- Activity list
1 – Transcribe the passage in the excerpt about the M6 report from "The controversy over" to "rhetoric against Islam.".
2 – Name every person mentioned by name in the excerpt about the M6 report.

- Extract
..............................

Ophelie Meunier, whose report was broadcast on the M6 channel, has been under police protection since the broadcast of her report on the M6 channel on radical Islam, notably in the northern town of Roubaix, outside Lille.
The probe was opened by prosecutors in Nanterre outside Paris.
A local Roubaix man, Amine Elbahi, who denounced the rise of radical Islam in the area in the programme was also placed under police protection.
The programme contained images including a shop in Roubaix which sold dolls with faces removed, with the shopkeeper saying was not allowed to show the image of a face in Islam.
It also showed a private school in Marseille where veiled girls were separated from boys.
The controversy over the report has fed into the French presidential election campaign where far-right candidates such as Marine Le Pen and above all Eric Zemmour have adopted strident rhetoric against Islam.

..............................

- Source material
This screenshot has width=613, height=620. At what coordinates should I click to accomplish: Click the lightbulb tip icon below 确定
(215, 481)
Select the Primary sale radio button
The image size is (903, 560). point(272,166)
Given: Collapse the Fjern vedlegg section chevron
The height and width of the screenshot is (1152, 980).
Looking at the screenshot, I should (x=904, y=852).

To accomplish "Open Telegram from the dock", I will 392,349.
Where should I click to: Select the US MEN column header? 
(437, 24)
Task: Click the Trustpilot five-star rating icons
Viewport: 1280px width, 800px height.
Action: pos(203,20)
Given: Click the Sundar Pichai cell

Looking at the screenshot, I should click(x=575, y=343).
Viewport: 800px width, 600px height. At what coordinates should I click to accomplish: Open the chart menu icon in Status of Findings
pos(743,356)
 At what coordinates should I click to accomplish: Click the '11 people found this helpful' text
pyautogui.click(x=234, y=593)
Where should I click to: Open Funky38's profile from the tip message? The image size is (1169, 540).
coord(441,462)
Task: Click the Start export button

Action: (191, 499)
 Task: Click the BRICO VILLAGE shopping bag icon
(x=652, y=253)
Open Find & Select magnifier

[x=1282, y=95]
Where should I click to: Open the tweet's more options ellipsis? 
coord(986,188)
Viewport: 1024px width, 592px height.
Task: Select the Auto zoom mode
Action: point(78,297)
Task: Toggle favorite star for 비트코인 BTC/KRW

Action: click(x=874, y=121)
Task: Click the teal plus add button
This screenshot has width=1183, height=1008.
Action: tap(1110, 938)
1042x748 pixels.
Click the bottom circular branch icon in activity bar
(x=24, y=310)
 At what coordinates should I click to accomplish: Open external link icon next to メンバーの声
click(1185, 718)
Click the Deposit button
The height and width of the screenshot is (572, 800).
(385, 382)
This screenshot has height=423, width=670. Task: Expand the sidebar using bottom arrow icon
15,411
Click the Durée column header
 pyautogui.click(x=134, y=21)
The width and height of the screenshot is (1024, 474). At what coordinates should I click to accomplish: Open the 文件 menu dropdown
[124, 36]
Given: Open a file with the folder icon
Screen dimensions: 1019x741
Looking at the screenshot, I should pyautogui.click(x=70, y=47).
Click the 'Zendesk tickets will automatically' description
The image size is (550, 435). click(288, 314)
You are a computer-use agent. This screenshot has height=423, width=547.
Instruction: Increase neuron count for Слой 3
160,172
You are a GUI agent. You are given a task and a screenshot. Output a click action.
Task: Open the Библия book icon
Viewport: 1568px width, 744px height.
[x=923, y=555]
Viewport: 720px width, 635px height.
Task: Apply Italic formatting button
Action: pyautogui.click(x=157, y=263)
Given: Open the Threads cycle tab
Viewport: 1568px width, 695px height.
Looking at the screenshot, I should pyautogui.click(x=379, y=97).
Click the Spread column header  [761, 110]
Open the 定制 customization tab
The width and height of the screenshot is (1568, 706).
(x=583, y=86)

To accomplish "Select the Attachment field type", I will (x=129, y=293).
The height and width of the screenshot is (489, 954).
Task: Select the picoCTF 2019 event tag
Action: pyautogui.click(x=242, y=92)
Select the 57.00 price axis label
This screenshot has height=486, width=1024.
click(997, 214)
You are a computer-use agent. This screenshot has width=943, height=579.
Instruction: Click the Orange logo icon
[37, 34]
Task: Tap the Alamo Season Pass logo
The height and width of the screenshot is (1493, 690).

..............................

- Answers for the tasks
1 –
The controversy over the report has fed into the French presidential election campaign where far-right candidates such as Marine Le Pen and above all Eric Zemmour have adopted strident rhetoric against Islam.

2 –
Ophelie Meunier
Amine Elbahi
Marine Le Pen
Eric Zemmour